Could you lay out the data that opens with the line containing "Task: Click the word 店員 in first paragraph" and closes with the line containing "[x=69, y=341]" as a two-column CSV headed instruction and click, one row per instruction with its click, every field in quotes and line breaks turned into spaces?
---------------
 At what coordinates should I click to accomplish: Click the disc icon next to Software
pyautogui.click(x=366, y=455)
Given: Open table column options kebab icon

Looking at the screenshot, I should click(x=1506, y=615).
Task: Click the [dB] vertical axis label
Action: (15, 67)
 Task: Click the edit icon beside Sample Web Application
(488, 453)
---------------
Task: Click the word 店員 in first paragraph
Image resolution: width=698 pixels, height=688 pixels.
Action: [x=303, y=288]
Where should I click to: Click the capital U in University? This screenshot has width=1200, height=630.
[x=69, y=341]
---------------
# Solution to the problem:
instruction,click
"Task: Click the word 店員 in first paragraph Image resolution: width=698 pixels, height=688 pixels.","Action: [x=303, y=288]"
"Where should I click to: Click the capital U in University? This screenshot has width=1200, height=630.","[x=69, y=341]"